How do you propose it can fail?

johannes

On Mon, 2025-05-26 at 11:44 +0200, Greg KH wrote:
> 
> >  			old_ctx = ieee80211_link_get_chanctx(link);
> > +			if (WARN_ON(!old_ctx)) {
> 
> You just caused the machine to crash and reboot on billions of Linux
> systems if this ever is triggered.  So please never do that :(

I still very much disagree with you and _will_ keep adding warnings to
the wireless stack. This would be one of those places where it's totally
warranted, because it's actually impossible that this happens, for it to
something else would have to be changed to go wrong in how this is
called, for example.

Also, it already crashes anyway if it were NULL.

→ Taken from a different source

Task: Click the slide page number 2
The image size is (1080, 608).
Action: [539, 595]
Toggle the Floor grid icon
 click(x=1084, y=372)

(And also, the poor patch submitter has no idea what you were talking
about.)

johannes

On Mon, May 26, 2025 at 11:56:16AM +0200, Johannes Berg wrote:
> On Mon, 2025-05-26 at 11:50 +0200, Johannes Berg wrote:
> > 
> > I still very much disagree with you and _will_ keep adding warnings to
> > the wireless stack. This would be one of those places where it's totally
> > warranted, because it's actually impossible that this happens, for it to
> > something else would have to be changed to go wrong in how this is
> > called, for example.
> 
> And come to think of it, cases like this are exactly why some people
> decide to crash the system on warnings. It's things that the developers
> thought were impossible, but should be double-checked. If we stop
> putting warnings on such places, then the decision to crash on warnings
> becomes entirely meaningless. So seems to me that just lashing out
> against warnings all the time is actually detrimental to the intent of
> such configurations?

If you can detect a problem, like this, and properly handle the issue,
handle the issue, do NOT crash the machine which causes the issue to be
uable to be noticed at all (all that is noticed is that the machine
rebooted.)

Only do a WARN() if this is something that you can not recover from for
whatever reason (data is lost anyway, system is hosed, etc.)  If you
just sprinkle these WARN_ON() calls around to be defensive in the
programming, that's counter-productive as you are setting yourself up to
make angry users of the system if they ever fire.

I have no problem with logging the error/issue in the kernel log, but if
a wifi driver decides to panic the box for something that it did
properly detect and could handle just fine, that's just not nice.

thanks,

greg k-h